The device may not have been switched on intentionally, it may not have seen any active traffic from SPD vehicles or those of other city departments while it was powered on and transmitting, but a claim that it wasn’t operating is the same category of the “non-operational” SPD cameras installed throughout the city. The glowing blue light indicates that power is applied to the cameras, just as the blinking orange and green lights indicate that mesh network nodes have power and some sort of activity. According to the Seattle Police’s definition of “operating”, these networked surveillance cameras aren’t “in use” because the digital video recording system to which they’re attached isn’t capturing any of their video feeds.
However, as Mayor Murray opined in an interview on the matter, the cameras and their mesh network could be switched on if the City decided they were needed for some sort of emergency (the Boston Marathon bombing was mentioned, but any emergency could do). Now, this mayor may have no intention of using these cameras and Seattle’s current police force might not intend to use their mesh network to monitor the movements of every active WiFi and Bluetooth device in the city (see The Stranger’s article You Are A Rogue Device), but we’re a country of laws, not of men.
Seattle should revise its ordinance regarding the installation and use of surveillance equipment. We made recommendations to the city council regarding Ordinance 124142 in March and this matter still needs to be addressed.
July 9th, 2014 by David Robinson
As Seattle Privacy discusses the need for privacy oversight in City Hall, we are interested in both the big policy and governance questions and in the technical details of privacy-sensitive technology. Here is an example of the latter, drawn from city paperwork involving Cascade Networks, Inc., the contractor that installed the police surveillance cameras and mesh radio network in 2012-2013. The radios that make up the mesh network are basically tricked-out, weather-proofed versions of normal Wi-Fi access points. Before the city “turned off” the radios last year, each of them was broadcasting a network ID that you could have seen on your laptop or cell phone alongside Starbucks or the name of your home wireless router. The specs for the project included requirements about network access and logging:

In bland technical language, we learn that the network has the following capabilities.

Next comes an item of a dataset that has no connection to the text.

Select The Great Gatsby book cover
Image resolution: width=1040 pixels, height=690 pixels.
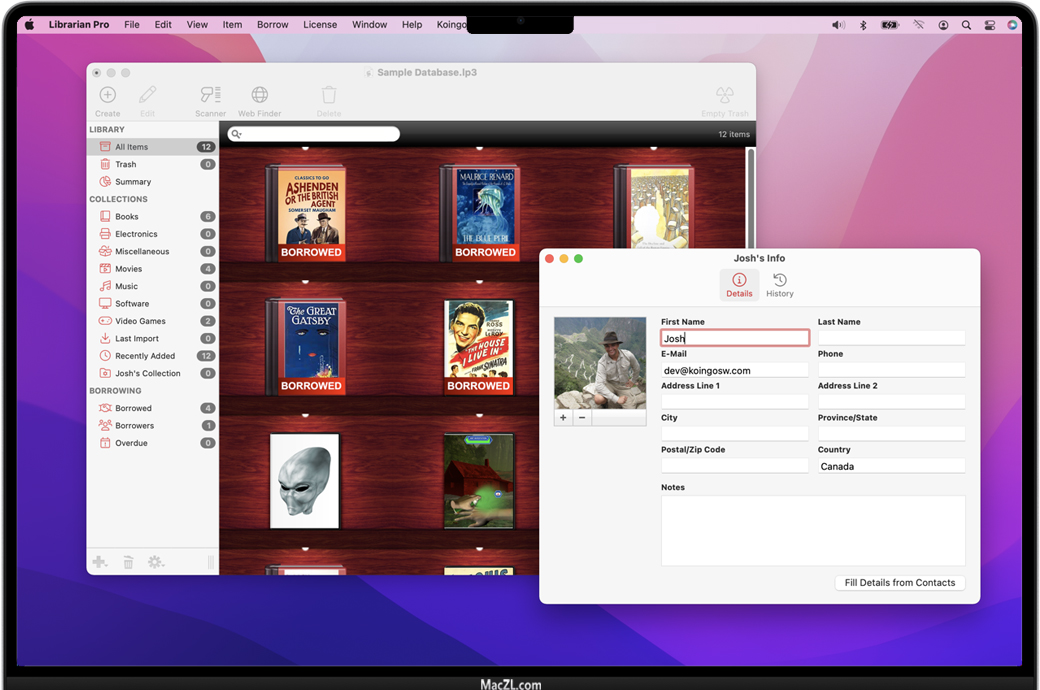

- It can limit logins to a list of approved users stored in a database.
- It can identify potential users based on username/password or hardware device IDs.
- It will keep detailed logs (time, duration, identity, etc.) of client connections.
However, these details raise questions that still have not been answered by the Seattle Police Department or any other city office.
- What happens if a random passerby with a laptop or cell phone attempts to “associate” with a city access point? The answer to this could have privacy and security implications for both parties.
- Wi-Fi devices broadcast uniquely identifiable radio beacons; does the city equipment record these beacons, or can it be configured to do so? Authorities in Chicago are planning just such a capability in a potentially intrusive Big Data collection scheme.
- How long will logs be kept, and who will have access to them? Will they be subject to public records requests?
These are questions that should have been asked and publicly debated at early stages of the planning process. They also quickly become issues of general policy: If data is collected, it will be used by any legal or illegal branch of government whose agents can pick up a phone. To protect privacy, don’t collect sensitive information in the first place.
Below is a link to the source documents, courtesy of Tacoma-based Infowars reporter Mikael Thalen, who discovered them on the Seattle.gov Web site:
http://www.scribd.com/doc/183600279/Port-Security-Video-Surveillance-System-with-Wireless-Mesh-Network-Seattle
Or download the document.
March 27th, 2014 by Phil Mocek
As the results of a public records request recently revealed, Seattle Police Department never quite got around to sending back those drones we were all talking about back in early 2013.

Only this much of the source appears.